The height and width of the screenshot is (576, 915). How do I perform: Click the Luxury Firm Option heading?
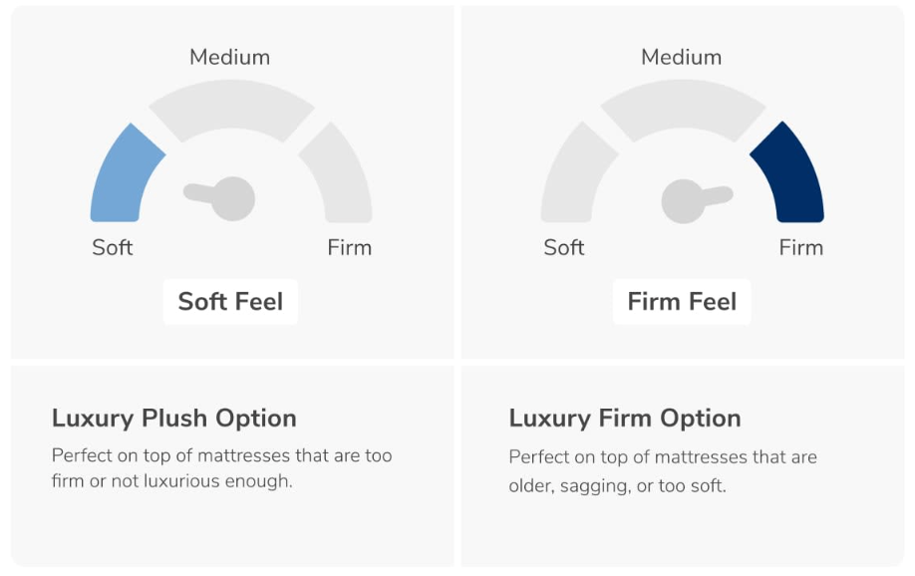[x=625, y=419]
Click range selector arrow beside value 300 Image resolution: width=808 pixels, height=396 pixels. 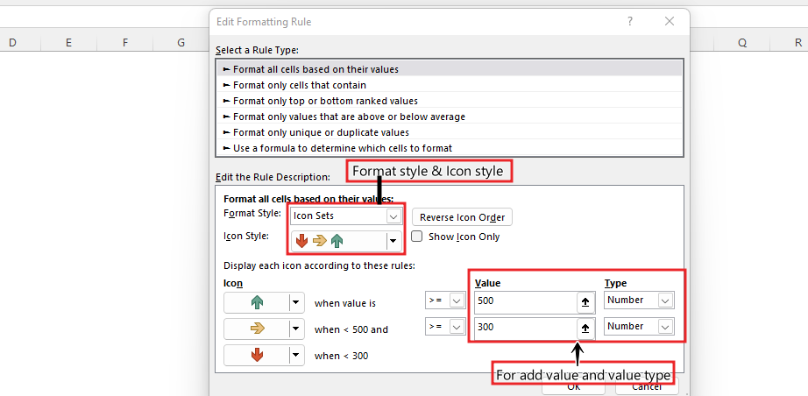coord(585,327)
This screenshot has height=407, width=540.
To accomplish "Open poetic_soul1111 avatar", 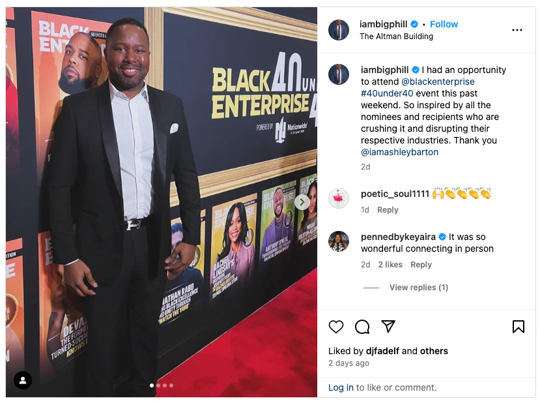I will [x=339, y=198].
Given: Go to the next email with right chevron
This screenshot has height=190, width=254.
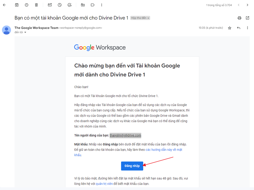Looking at the screenshot, I should click(x=248, y=5).
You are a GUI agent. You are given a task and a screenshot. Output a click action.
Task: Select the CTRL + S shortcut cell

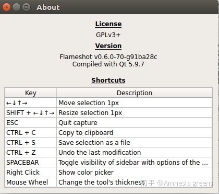point(31,142)
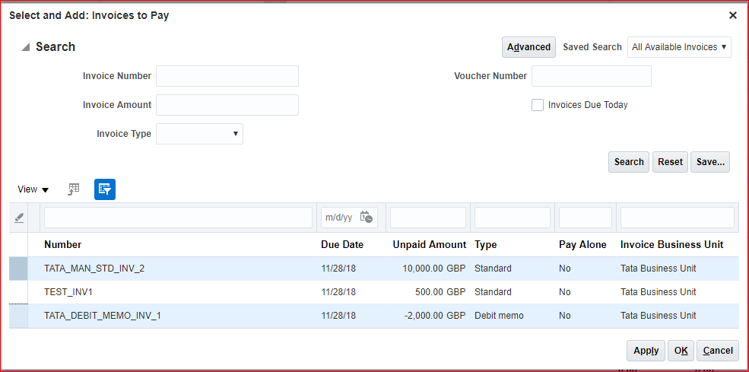This screenshot has height=372, width=749.
Task: Click in the Invoice Number field
Action: point(227,76)
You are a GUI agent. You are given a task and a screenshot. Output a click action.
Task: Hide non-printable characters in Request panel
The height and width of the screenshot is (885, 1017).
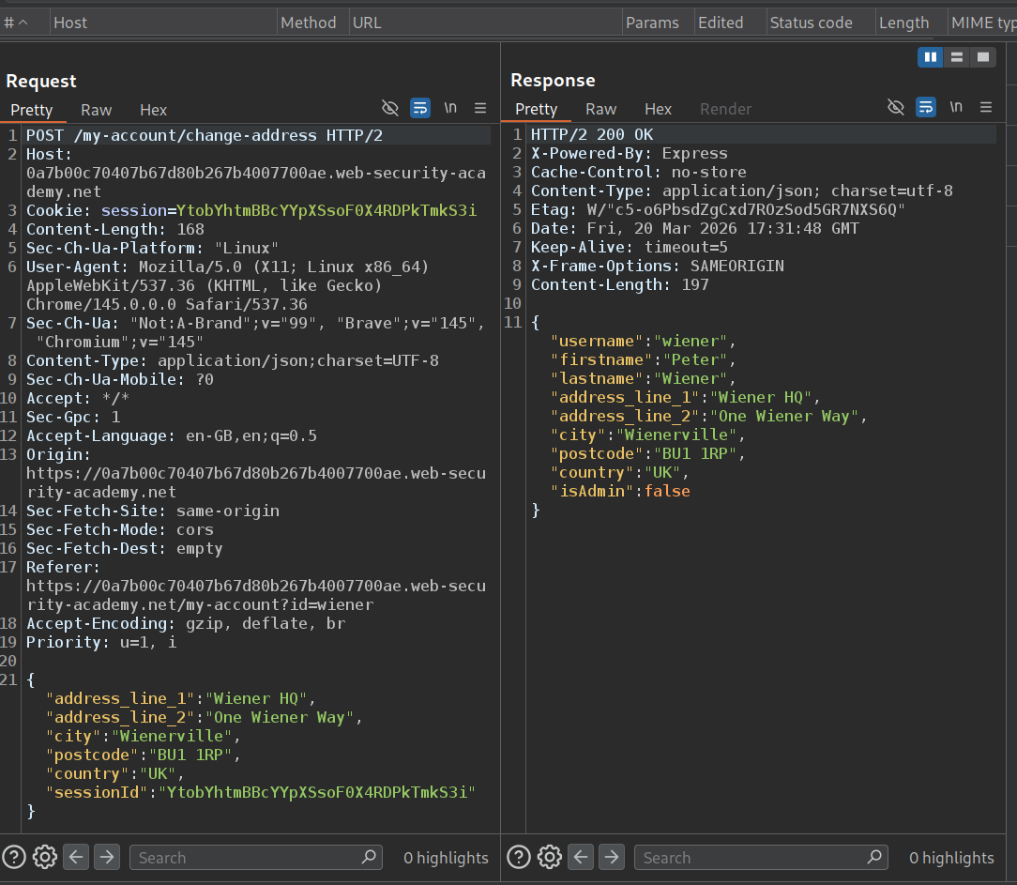click(390, 108)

——————

▶ [YOUR OBJECTIVE]:
Your reply should hold nothing but the lines above, from the one containing "Task: Select the CTRL + S shortcut cell" to the one containing "Task: Hide non-printable", reproduced exactly minus the pictures.

▶ [COMPLETED TASK]:
Task: Select the CTRL + S shortcut cell

point(31,142)
This screenshot has height=372, width=749.
Task: Click in the Invoice Number field
Action: point(227,76)
You are a GUI agent. You are given a task and a screenshot. Output a click action.
Task: Hide non-printable characters in Request panel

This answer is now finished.